→ What the exercise asks
Please retype everything from the start of the records down through the line containing "pyautogui.click(x=1364, y=20)", both ends included.

START Excerpted data

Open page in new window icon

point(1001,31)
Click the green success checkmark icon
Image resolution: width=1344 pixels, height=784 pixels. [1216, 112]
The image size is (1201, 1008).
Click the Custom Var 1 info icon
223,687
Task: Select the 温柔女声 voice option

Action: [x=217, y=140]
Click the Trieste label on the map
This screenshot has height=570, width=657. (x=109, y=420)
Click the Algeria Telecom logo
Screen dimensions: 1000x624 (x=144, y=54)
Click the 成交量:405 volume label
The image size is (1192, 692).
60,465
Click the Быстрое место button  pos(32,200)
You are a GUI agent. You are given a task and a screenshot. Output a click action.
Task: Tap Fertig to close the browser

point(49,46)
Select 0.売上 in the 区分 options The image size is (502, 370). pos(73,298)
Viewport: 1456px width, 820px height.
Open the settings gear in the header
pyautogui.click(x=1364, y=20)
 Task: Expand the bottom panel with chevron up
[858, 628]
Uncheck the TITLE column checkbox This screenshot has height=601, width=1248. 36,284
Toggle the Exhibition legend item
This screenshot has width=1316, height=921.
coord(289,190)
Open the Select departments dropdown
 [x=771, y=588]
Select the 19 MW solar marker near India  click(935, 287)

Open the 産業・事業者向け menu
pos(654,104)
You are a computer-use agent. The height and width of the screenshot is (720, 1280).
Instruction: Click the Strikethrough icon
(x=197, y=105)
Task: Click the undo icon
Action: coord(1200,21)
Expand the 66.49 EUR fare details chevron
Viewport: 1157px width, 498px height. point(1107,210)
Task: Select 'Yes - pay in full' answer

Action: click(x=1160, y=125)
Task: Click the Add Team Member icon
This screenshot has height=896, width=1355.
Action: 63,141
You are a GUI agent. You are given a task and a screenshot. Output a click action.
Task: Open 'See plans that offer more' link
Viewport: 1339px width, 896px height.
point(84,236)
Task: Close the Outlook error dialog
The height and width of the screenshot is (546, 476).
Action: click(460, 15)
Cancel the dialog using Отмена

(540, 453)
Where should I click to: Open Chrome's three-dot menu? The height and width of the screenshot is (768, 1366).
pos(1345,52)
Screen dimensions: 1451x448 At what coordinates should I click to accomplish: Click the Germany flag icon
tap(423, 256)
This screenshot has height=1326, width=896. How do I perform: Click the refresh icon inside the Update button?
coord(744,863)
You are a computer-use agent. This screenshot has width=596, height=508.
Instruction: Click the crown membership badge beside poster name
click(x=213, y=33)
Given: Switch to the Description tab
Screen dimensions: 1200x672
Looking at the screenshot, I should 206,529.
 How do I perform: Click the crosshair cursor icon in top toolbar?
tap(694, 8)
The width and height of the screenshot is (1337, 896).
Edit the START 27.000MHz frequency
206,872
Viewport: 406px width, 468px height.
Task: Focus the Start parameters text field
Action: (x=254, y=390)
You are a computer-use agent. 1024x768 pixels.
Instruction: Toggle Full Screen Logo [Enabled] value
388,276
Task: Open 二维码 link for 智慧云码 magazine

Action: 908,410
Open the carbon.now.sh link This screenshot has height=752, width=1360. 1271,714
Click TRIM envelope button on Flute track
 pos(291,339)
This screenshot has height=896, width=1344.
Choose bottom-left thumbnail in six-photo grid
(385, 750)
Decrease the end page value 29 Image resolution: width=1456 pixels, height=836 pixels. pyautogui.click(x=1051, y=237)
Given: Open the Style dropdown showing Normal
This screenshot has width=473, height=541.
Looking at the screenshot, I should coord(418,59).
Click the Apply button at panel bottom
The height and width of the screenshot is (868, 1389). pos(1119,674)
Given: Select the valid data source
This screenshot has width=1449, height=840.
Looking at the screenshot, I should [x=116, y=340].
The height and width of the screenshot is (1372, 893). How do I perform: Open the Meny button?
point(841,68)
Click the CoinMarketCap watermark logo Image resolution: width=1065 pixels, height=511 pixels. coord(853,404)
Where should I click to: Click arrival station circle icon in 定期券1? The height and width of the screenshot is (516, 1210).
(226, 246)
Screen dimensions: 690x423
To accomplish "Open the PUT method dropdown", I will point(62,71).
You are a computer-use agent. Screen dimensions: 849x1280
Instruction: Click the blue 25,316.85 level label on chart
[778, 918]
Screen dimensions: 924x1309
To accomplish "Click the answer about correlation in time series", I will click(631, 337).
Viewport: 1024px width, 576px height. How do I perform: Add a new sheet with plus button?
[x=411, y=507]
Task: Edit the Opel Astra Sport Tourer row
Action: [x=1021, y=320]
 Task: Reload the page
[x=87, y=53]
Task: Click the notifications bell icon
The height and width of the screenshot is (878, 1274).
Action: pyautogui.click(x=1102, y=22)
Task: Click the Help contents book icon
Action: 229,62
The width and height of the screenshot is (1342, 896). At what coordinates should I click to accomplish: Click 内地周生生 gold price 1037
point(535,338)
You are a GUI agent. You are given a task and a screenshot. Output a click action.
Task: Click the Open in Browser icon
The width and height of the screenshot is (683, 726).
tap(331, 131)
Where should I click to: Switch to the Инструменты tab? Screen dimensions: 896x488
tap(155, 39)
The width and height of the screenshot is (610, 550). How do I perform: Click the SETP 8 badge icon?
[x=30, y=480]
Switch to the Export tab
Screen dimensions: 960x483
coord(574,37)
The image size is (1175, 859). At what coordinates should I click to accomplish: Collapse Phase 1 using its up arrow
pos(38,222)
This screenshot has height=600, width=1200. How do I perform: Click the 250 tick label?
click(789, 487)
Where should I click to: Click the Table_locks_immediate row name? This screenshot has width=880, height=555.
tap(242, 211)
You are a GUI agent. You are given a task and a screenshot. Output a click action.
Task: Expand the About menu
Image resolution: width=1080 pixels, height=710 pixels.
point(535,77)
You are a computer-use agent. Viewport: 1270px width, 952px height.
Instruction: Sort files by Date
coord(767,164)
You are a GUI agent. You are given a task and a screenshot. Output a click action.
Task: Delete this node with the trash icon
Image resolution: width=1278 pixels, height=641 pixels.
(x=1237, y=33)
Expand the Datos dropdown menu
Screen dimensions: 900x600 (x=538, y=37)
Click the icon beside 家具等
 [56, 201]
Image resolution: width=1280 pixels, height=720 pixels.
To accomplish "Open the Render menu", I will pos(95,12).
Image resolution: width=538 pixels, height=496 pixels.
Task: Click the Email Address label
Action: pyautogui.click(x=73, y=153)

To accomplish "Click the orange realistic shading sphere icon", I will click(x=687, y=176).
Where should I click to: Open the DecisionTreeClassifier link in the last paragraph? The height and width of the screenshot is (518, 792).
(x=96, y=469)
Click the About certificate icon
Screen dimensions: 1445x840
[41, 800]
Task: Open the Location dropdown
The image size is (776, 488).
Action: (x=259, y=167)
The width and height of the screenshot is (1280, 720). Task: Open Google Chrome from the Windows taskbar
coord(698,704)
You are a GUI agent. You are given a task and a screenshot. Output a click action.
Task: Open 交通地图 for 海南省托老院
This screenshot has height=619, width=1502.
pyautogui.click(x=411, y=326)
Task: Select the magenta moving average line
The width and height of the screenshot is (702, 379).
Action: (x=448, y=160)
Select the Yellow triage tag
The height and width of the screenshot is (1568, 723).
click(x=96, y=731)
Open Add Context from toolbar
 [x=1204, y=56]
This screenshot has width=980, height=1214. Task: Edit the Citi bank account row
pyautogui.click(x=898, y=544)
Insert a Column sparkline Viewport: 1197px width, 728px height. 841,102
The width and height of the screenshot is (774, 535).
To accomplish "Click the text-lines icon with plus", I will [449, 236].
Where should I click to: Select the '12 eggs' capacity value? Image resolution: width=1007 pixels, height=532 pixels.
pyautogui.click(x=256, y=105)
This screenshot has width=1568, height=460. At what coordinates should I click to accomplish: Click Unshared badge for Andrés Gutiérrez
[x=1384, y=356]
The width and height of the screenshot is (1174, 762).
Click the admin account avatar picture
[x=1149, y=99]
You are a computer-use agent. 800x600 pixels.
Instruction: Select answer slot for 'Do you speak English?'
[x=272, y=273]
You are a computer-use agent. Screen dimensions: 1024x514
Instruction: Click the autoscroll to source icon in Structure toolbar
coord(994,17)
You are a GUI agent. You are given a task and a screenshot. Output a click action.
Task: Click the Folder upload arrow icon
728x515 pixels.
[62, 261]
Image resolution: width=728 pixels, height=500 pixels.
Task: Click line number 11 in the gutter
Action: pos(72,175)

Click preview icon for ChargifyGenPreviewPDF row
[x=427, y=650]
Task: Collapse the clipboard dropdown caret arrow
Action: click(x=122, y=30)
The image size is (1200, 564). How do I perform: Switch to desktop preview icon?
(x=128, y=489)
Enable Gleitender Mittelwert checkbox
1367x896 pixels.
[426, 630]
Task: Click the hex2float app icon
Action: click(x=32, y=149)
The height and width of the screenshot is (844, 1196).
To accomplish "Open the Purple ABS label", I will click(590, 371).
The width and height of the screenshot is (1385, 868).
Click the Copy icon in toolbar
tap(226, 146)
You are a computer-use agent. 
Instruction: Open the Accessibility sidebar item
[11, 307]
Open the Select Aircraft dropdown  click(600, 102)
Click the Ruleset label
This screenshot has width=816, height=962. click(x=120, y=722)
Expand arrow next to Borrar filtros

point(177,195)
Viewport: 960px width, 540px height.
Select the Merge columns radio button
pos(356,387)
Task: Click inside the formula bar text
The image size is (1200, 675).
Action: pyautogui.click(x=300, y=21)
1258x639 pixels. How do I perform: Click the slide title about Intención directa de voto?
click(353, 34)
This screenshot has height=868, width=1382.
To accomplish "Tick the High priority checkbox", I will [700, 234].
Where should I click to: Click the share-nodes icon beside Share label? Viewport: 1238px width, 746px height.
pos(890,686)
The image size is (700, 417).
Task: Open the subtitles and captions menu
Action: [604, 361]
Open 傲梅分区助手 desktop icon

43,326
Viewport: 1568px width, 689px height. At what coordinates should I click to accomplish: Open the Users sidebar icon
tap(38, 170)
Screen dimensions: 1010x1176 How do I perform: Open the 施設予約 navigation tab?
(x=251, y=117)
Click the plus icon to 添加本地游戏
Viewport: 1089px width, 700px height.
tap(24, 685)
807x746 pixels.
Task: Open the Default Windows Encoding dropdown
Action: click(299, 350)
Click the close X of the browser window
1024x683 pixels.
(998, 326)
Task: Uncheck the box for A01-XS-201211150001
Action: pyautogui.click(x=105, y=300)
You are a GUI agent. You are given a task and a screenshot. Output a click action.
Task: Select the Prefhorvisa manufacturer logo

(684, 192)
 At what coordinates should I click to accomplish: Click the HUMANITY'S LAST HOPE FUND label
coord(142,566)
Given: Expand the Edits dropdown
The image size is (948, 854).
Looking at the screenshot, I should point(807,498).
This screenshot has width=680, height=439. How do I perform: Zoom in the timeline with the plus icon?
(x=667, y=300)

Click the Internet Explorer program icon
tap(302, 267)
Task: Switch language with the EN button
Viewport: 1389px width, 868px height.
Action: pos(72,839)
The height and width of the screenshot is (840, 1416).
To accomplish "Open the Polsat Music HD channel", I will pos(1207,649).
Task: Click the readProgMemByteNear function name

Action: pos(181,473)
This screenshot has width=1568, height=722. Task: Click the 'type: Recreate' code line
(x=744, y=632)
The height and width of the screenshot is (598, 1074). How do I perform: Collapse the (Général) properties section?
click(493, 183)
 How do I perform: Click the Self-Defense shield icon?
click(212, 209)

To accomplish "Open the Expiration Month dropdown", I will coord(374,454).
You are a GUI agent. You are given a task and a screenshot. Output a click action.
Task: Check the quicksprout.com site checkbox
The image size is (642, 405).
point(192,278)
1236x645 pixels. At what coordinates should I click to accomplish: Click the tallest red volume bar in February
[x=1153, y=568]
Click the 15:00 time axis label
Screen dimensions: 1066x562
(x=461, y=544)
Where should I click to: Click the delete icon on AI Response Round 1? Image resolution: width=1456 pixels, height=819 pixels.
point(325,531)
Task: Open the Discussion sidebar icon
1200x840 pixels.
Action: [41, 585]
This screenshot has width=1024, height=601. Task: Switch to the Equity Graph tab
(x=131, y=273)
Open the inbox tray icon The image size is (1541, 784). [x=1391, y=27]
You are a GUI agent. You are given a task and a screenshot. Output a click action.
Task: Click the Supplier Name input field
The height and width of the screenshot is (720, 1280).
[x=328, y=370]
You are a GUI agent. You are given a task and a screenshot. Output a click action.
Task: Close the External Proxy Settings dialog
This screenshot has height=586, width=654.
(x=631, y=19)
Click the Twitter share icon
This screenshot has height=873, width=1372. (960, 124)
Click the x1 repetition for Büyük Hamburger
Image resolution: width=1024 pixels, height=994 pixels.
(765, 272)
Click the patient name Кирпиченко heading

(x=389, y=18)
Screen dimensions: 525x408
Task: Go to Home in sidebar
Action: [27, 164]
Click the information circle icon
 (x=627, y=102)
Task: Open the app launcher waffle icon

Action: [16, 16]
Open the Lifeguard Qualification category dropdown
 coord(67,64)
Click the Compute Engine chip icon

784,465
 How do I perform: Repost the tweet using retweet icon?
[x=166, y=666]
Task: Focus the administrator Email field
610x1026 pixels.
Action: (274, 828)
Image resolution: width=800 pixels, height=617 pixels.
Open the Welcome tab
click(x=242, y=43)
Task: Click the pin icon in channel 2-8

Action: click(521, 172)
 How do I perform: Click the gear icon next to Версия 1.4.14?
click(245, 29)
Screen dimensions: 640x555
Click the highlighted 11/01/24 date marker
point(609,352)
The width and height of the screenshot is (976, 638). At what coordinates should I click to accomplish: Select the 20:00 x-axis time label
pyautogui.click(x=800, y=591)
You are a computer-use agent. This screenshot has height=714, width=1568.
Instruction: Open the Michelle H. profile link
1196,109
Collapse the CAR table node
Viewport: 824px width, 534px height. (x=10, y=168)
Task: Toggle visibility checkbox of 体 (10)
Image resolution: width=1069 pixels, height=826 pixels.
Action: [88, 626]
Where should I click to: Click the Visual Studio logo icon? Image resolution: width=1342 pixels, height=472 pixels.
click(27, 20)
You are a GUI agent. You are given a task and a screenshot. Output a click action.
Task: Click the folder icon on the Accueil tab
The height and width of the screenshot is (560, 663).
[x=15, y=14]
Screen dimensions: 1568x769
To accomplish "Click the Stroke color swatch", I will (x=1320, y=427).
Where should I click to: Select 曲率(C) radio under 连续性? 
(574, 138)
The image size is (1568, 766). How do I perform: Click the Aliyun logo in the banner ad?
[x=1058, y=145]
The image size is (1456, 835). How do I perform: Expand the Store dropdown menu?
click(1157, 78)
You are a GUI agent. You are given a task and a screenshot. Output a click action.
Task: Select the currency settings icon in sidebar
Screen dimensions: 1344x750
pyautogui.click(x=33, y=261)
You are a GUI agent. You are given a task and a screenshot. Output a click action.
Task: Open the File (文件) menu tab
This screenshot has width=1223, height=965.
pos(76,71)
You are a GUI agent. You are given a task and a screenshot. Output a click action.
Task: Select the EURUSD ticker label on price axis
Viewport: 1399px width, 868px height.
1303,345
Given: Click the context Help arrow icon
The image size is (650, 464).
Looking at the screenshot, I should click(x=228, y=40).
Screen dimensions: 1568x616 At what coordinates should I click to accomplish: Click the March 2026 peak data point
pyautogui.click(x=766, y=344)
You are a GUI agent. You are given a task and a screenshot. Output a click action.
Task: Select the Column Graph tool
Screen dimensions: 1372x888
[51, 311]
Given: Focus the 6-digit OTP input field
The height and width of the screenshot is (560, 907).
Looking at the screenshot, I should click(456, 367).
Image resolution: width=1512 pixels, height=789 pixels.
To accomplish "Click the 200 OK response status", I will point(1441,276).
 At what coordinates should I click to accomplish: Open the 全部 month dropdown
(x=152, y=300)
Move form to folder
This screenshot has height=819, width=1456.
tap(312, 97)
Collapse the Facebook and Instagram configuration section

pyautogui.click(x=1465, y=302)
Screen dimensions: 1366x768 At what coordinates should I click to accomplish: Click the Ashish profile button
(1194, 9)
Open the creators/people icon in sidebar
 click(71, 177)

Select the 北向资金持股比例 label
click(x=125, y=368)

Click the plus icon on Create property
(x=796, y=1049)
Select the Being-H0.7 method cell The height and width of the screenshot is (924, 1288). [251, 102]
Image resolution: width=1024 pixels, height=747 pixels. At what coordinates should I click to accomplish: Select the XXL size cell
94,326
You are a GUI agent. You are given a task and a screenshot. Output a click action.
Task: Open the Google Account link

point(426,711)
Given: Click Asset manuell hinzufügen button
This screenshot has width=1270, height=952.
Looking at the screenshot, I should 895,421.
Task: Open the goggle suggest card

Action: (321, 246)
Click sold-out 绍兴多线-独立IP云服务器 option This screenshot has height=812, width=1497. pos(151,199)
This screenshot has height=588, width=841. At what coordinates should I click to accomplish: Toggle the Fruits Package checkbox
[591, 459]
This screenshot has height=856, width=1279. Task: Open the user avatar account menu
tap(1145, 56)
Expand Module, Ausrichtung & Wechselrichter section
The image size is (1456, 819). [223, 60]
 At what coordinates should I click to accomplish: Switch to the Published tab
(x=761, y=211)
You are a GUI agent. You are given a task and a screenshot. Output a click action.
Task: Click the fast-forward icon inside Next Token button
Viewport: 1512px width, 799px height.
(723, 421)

END Excerpted data

→ Full answer
Open page in new window icon

point(1001,31)
Click the green success checkmark icon
Image resolution: width=1344 pixels, height=784 pixels. [1216, 112]
The image size is (1201, 1008).
Click the Custom Var 1 info icon
223,687
Task: Select the 温柔女声 voice option

Action: [x=217, y=140]
Click the Trieste label on the map
This screenshot has height=570, width=657. (x=109, y=420)
Click the Algeria Telecom logo
Screen dimensions: 1000x624 (x=144, y=54)
Click the 成交量:405 volume label
The image size is (1192, 692).
60,465
Click the Быстрое место button  pos(32,200)
You are a GUI agent. You are given a task and a screenshot. Output a click action.
Task: Tap Fertig to close the browser

point(49,46)
Select 0.売上 in the 区分 options The image size is (502, 370). pos(73,298)
Viewport: 1456px width, 820px height.
Open the settings gear in the header
pyautogui.click(x=1364, y=20)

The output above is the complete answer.